The “rosin” nomenclature is important, because there’s not yet a regulatory agency that oversees these distinctions, per se. Whereas live resin comes from hydrocarbon extraction processes using fresh frozen plant material, live rosin denotes a solventless end product. “Resin” is a bit of a catch-all term, to an extent, but “rosin” clearly applies to solventless extraction methods: heat and pressure achieving the original expression of each cannabis plant’s flowers.
It’s a market segment that’s gaining traction across the U.S., primarily because solventless extraction retains the clearest presentation of the original plant material in its many final forms. The live rosin product category is honed and marketed for the cannabis connoisseur, but now many consumers who are looking for a higher quality experience are starting to gravitate to solventless products as well.
While newer cannabis markets might initially open to great fanfare within the flower segment, consumer education tends to dial in more nuanced preferences for cannabis consumption—leading many to seek out the lively terpene expressions and flavors of solventless products.
It all goes back to the careful preservation of the cannabis plant’s natural resins.
“When you’re applying heat and pressure to trichomes, which are these very small, delicate little structures, the cell wall and the trichome head and stalk ruptures,” Vlosky says. “The heat is what helps liquefy that oil to a point that, combined with pressure and a filtration medium, since it’s pressed in a bag or in a stainless steel wrap, extrudes and presses the oil through the filter, giving you the pure expression of the plant. It’s leaving a lot of the organic plant material behind, like the husks of the trichomes and any other residual plant material.”
WATCH: Click here for a video of rosin being pressed on a PurePressure press.

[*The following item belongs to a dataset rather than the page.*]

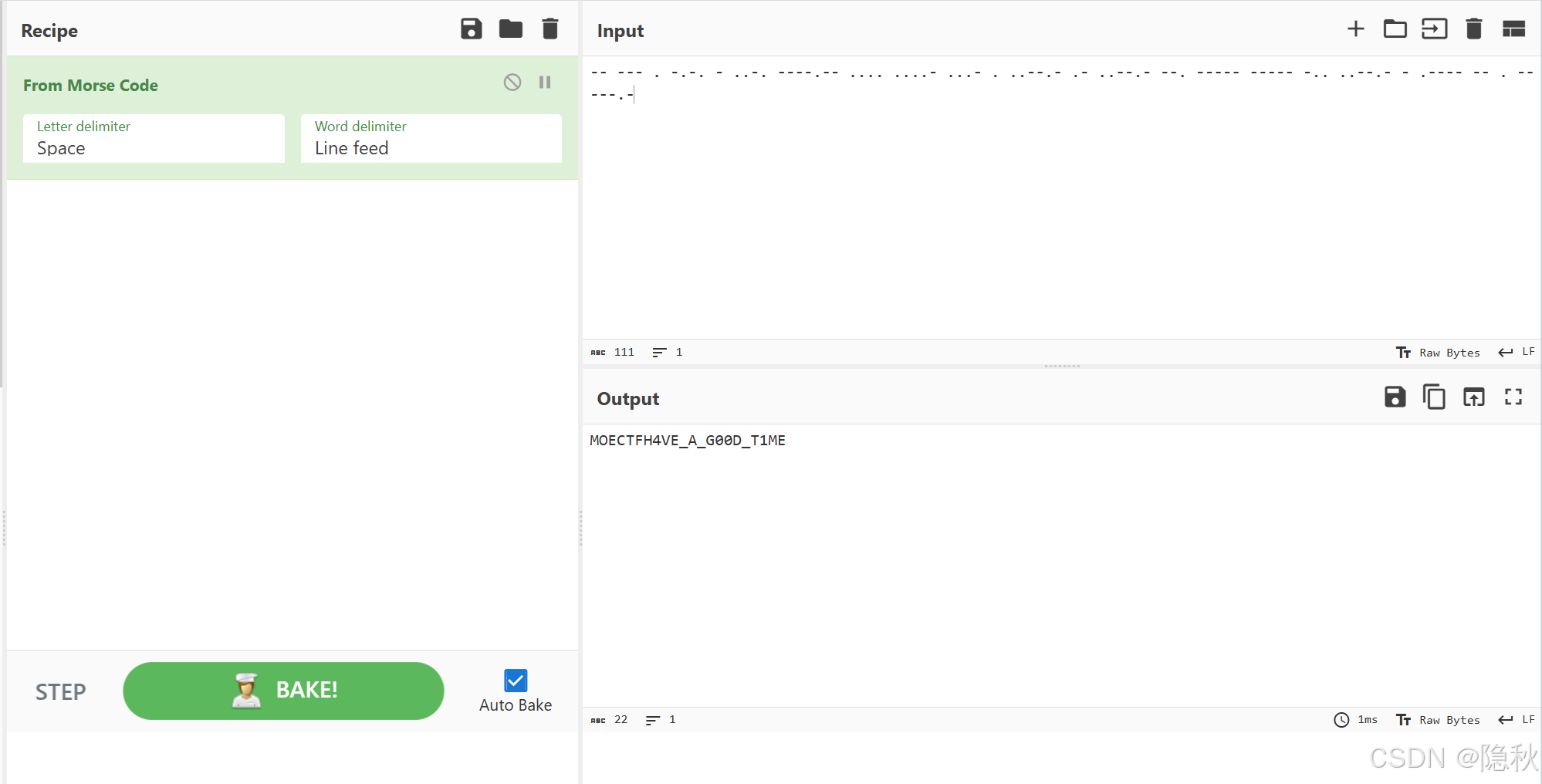Disable the From Morse Code operation
This screenshot has height=784, width=1542.
pos(512,83)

To get it right, rosin presses should include rectangular heat plates. A square isn’t ideal, because that shape creates less perimeter space for the rosin to “exit” the press—meaning, in the end, less yield from the plant. There are several variables in play here, but PurePressure encourages using a rectangular bag on a rectangular heat plate to ensure that the perimeter is used most efficiently.
“You want to reduce that distance [from the center of the plate] as much as you can, and there’s a bit of a balance there,” Vlosky says.
Ultimately, it’s both science and art. Finesse is a critical part of the actual pressing process.
The bottleneck, to the extent that producers watch out for one, is not with rosin presses, but rather with source material production itself. How much hash or sift can your produce? Most operators find that one or two presses gets the job done, though there are certainly businesses running six or even eight presses every day.
PurePressure has designed its equipment to more easily navigate the learning curve. The company’s rosin presses include touch-screen feedback mechanisms to convey how long you’re pressing and how much force you’re applying. The presses are loaded up with established recipes (and room to save your own for later reference). That’s another key: The savvy operator will want to track and record all measurements—input and output—to ensure that the highest-quality yields are emerging from this process. Then it’s easier to scale and figure out if it fits into your business model.
Because the solventless process retains the plant’s true expression, this isn’t a situation where plant material can be remediated. If the plant material has issues on the front end, those will be picked up on the back end.
“What goes in absolutely comes out with solventless,” Vlosky says.